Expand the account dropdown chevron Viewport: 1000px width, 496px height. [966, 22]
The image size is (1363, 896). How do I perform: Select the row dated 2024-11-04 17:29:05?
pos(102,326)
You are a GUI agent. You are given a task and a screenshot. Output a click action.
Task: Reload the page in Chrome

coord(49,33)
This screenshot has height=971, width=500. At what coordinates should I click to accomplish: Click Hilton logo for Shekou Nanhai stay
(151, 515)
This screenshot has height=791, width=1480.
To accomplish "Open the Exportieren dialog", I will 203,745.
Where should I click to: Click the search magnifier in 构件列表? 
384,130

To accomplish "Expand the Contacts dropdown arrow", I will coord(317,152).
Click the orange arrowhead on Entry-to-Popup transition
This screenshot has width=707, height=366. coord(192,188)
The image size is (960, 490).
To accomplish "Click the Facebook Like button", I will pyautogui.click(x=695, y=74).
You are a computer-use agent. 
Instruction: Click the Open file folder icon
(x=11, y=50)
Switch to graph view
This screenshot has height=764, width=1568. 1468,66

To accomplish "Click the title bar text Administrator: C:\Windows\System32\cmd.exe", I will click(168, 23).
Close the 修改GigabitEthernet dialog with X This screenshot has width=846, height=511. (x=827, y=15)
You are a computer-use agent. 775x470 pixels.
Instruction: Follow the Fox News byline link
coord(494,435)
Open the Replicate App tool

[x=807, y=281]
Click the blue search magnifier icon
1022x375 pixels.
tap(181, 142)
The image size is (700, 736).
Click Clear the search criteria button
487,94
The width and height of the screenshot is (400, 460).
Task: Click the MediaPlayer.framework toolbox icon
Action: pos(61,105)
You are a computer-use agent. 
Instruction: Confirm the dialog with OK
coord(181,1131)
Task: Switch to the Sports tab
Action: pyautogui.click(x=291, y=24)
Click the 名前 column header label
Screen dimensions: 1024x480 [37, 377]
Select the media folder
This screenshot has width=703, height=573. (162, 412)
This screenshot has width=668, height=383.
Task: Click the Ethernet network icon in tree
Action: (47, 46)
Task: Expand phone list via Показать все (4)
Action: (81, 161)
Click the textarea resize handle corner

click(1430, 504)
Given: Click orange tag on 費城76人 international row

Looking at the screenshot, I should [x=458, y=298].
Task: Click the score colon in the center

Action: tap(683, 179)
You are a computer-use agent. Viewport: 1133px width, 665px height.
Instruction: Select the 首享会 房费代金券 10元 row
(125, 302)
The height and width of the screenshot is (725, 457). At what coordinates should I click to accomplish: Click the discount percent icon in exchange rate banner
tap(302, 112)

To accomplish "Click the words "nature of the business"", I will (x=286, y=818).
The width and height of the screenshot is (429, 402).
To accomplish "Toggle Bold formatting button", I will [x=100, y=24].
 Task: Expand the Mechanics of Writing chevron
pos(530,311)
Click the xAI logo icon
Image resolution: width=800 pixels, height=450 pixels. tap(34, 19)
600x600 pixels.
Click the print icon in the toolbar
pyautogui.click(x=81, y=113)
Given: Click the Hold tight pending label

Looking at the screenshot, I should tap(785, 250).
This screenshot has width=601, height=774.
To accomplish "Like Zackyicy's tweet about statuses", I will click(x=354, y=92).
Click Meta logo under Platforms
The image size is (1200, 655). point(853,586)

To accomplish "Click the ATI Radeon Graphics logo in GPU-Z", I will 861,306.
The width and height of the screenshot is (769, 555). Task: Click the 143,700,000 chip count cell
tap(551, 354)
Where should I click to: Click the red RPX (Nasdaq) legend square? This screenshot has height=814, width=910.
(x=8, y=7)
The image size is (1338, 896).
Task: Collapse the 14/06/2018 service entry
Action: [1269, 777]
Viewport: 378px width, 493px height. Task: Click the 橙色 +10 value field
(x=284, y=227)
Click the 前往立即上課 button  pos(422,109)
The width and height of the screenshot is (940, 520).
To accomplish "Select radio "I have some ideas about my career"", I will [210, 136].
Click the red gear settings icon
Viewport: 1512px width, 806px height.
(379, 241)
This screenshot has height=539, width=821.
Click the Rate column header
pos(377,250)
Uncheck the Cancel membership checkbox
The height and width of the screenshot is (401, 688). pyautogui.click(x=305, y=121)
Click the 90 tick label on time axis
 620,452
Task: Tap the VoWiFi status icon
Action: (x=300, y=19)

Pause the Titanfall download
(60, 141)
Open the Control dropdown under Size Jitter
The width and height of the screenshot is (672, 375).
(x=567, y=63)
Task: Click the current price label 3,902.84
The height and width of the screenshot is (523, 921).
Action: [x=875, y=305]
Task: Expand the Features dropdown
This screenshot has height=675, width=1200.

Problem
Transcribe all the material exactly.

Answer box
Expand the account dropdown chevron Viewport: 1000px width, 496px height. [966, 22]
The image size is (1363, 896). How do I perform: Select the row dated 2024-11-04 17:29:05?
pos(102,326)
You are a GUI agent. You are given a task and a screenshot. Output a click action.
Task: Reload the page in Chrome

coord(49,33)
This screenshot has height=971, width=500. At what coordinates should I click to accomplish: Click Hilton logo for Shekou Nanhai stay
(151, 515)
This screenshot has height=791, width=1480.
To accomplish "Open the Exportieren dialog", I will 203,745.
Where should I click to: Click the search magnifier in 构件列表? 
384,130

To accomplish "Expand the Contacts dropdown arrow", I will coord(317,152).
Click the orange arrowhead on Entry-to-Popup transition
This screenshot has width=707, height=366. coord(192,188)
The image size is (960, 490).
To accomplish "Click the Facebook Like button", I will pyautogui.click(x=695, y=74).
You are a computer-use agent. 
Instruction: Click the Open file folder icon
(x=11, y=50)
Switch to graph view
This screenshot has height=764, width=1568. 1468,66

To accomplish "Click the title bar text Administrator: C:\Windows\System32\cmd.exe", I will click(168, 23).
Close the 修改GigabitEthernet dialog with X This screenshot has width=846, height=511. (x=827, y=15)
You are a computer-use agent. 775x470 pixels.
Instruction: Follow the Fox News byline link
coord(494,435)
Open the Replicate App tool

[x=807, y=281]
Click the blue search magnifier icon
1022x375 pixels.
tap(181, 142)
The image size is (700, 736).
Click Clear the search criteria button
487,94
The width and height of the screenshot is (400, 460).
Task: Click the MediaPlayer.framework toolbox icon
Action: pos(61,105)
You are a computer-use agent. 
Instruction: Confirm the dialog with OK
coord(181,1131)
Task: Switch to the Sports tab
Action: pyautogui.click(x=291, y=24)
Click the 名前 column header label
Screen dimensions: 1024x480 [37, 377]
Select the media folder
This screenshot has width=703, height=573. (162, 412)
This screenshot has width=668, height=383.
Task: Click the Ethernet network icon in tree
Action: (47, 46)
Task: Expand phone list via Показать все (4)
Action: (81, 161)
Click the textarea resize handle corner

click(1430, 504)
Given: Click orange tag on 費城76人 international row

Looking at the screenshot, I should [x=458, y=298].
Task: Click the score colon in the center

Action: tap(683, 179)
You are a computer-use agent. Viewport: 1133px width, 665px height.
Instruction: Select the 首享会 房费代金券 10元 row
(125, 302)
The height and width of the screenshot is (725, 457). At what coordinates should I click to accomplish: Click the discount percent icon in exchange rate banner
tap(302, 112)

To accomplish "Click the words "nature of the business"", I will (x=286, y=818).
The width and height of the screenshot is (429, 402).
To accomplish "Toggle Bold formatting button", I will [x=100, y=24].
 Task: Expand the Mechanics of Writing chevron
pos(530,311)
Click the xAI logo icon
Image resolution: width=800 pixels, height=450 pixels. tap(34, 19)
600x600 pixels.
Click the print icon in the toolbar
pyautogui.click(x=81, y=113)
Given: Click the Hold tight pending label

Looking at the screenshot, I should tap(785, 250).
This screenshot has width=601, height=774.
To accomplish "Like Zackyicy's tweet about statuses", I will click(x=354, y=92).
Click Meta logo under Platforms
The image size is (1200, 655). point(853,586)

To accomplish "Click the ATI Radeon Graphics logo in GPU-Z", I will 861,306.
The width and height of the screenshot is (769, 555). Task: Click the 143,700,000 chip count cell
tap(551, 354)
Where should I click to: Click the red RPX (Nasdaq) legend square? This screenshot has height=814, width=910.
(x=8, y=7)
The image size is (1338, 896).
Task: Collapse the 14/06/2018 service entry
Action: [1269, 777]
Viewport: 378px width, 493px height. Task: Click the 橙色 +10 value field
(x=284, y=227)
Click the 前往立即上課 button  pos(422,109)
The width and height of the screenshot is (940, 520).
To accomplish "Select radio "I have some ideas about my career"", I will [210, 136].
Click the red gear settings icon
Viewport: 1512px width, 806px height.
(379, 241)
This screenshot has height=539, width=821.
Click the Rate column header
pos(377,250)
Uncheck the Cancel membership checkbox
The height and width of the screenshot is (401, 688). pyautogui.click(x=305, y=121)
Click the 90 tick label on time axis
 620,452
Task: Tap the VoWiFi status icon
Action: (x=300, y=19)

Pause the Titanfall download
(60, 141)
Open the Control dropdown under Size Jitter
The width and height of the screenshot is (672, 375).
(x=567, y=63)
Task: Click the current price label 3,902.84
The height and width of the screenshot is (523, 921).
Action: [x=875, y=305]
Task: Expand the Features dropdown
This screenshot has height=675, width=1200.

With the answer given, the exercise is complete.